The last few mornings the only thing that’s forced me awake is my sheer desire to not let my son go head first off the side of the bed.
Allow me to explain.
My son starts every night in his crib, but when he wakes up in the wee hours fussy or hungry, he’ll only go back to sleep if he’s cuddling with me. This has been quite often lately due to a recent surge in teething (which I’m convinced is a product of the fall of man). But I digress.
When Sawyer’s awake, he’s awake. He’s ready to start the day and has no time to wait for a sleepy ‘ole mommy to pull it together in the morning. In order to help him escape his morning cohabitation, he’s recently learned how to climb over mommy and shimmy down the side of the bed. Thankfully, my mommy instincts have guarded us thus far (Thank you, Lord). My body has learned to jolt itself awake when it feels a tiny human trying to shimmy over the side of it.
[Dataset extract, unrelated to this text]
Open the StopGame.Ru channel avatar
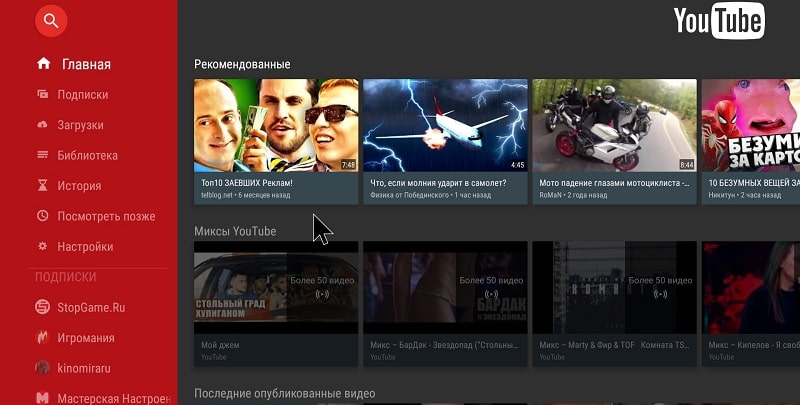 43,307
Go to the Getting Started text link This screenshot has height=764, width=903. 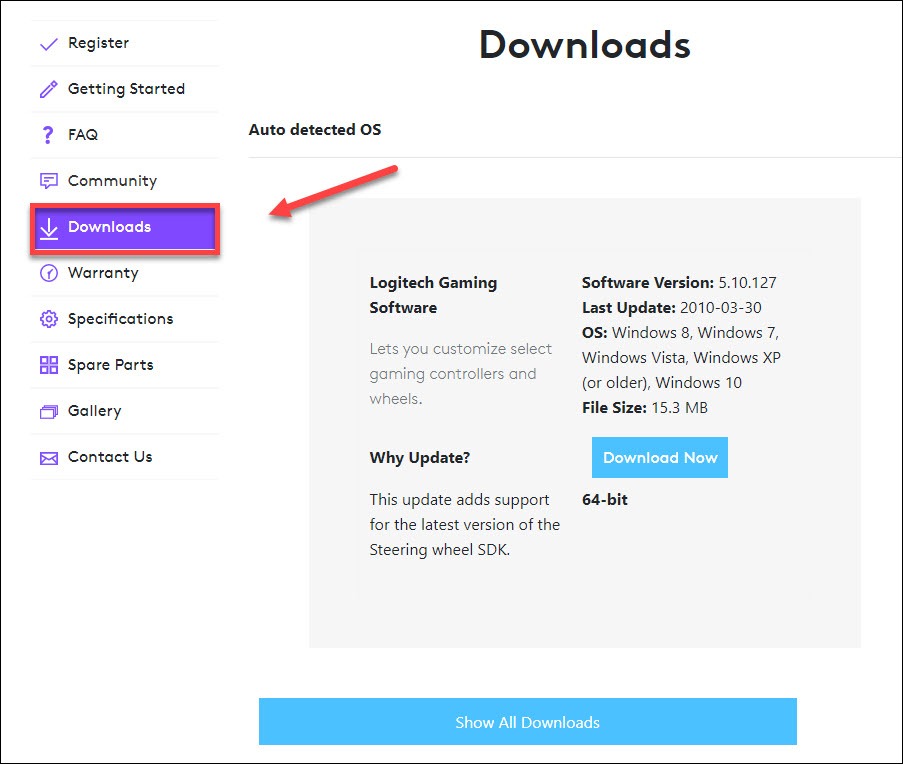click(x=126, y=89)
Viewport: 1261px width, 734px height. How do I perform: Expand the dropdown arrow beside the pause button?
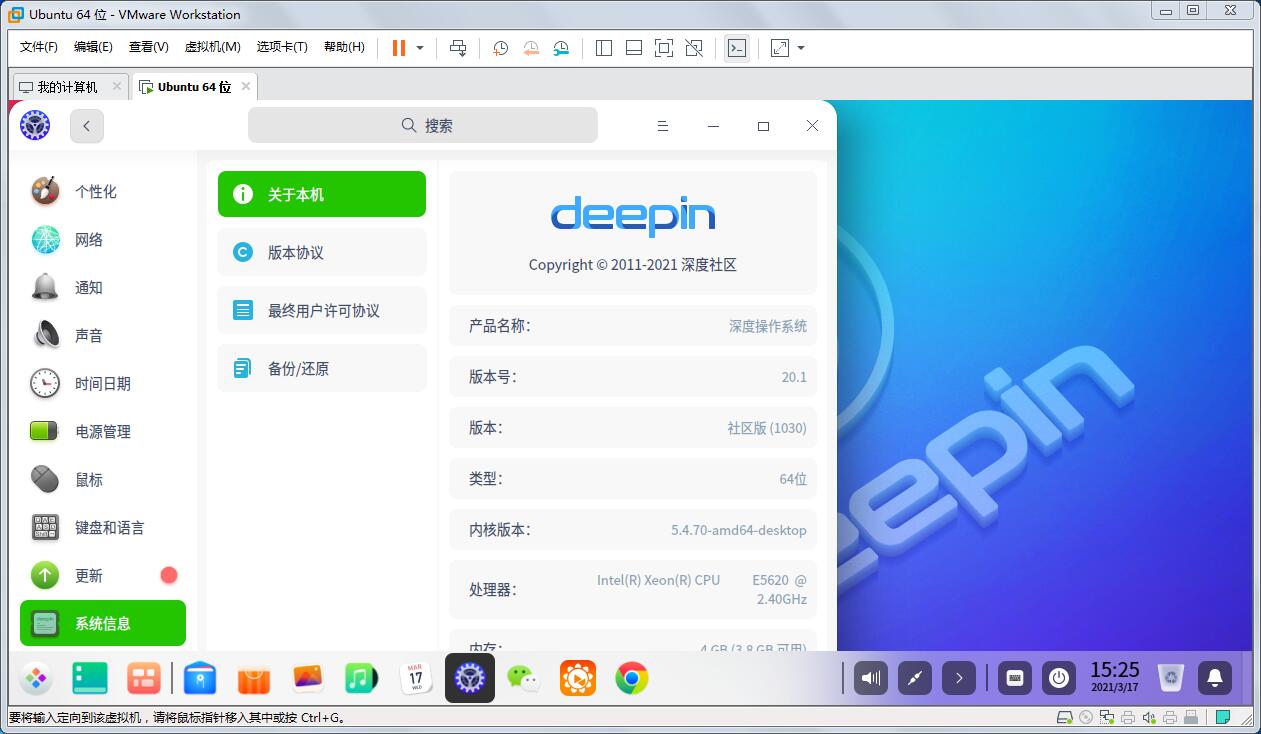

While I’m amazed that I’m able to wake up with ninja-like reflexes to save my baby from the pending pain of the hardwood, this still worries me. Not because I think he’ll fall off the bed (although he truly may at some point), but because I’ve started to grasp the dangers that surround him. Sure I can catch him when he’s a toddler from acting out “Five Little Monkeys Jumping on the Bed,” but that won’t always be enough. What happens when he’s older and outside of my grasp and I can’t protect him?
What happens when he falls down and I’m not there to pick him up? What happens when he gets picked on at school and I’m not there to stand up for him? What happens when I can’t fix what ails him?
The first thought that comes to mind is trusting God. Psalm 46:10 says to, “Be still and know that I am God.” As in, God is God and I am not. That’s a relief when it comes to most areas of my life. It’s a relief in motherhood, too, and yet, I want more certainty for my son. I want to ensure his safety and protection. I want to know he’ll live until 103 without any heartbreak, pain, or (God forbid) cancer.
The truth is, I can’t control that. All I can do is my best to guide him while he’s young and pray that it sticks when he gets older, and also to trust God. I’ve looked into it and it turns out He is a lot bigger and wiser than I am.
So for now I’ll do my best to not let him dive head first off the side of the bed. I’ll attempt to teach him a wiser way, like intentionally waking mommy up first (and not hitting her in the face with her phone this time).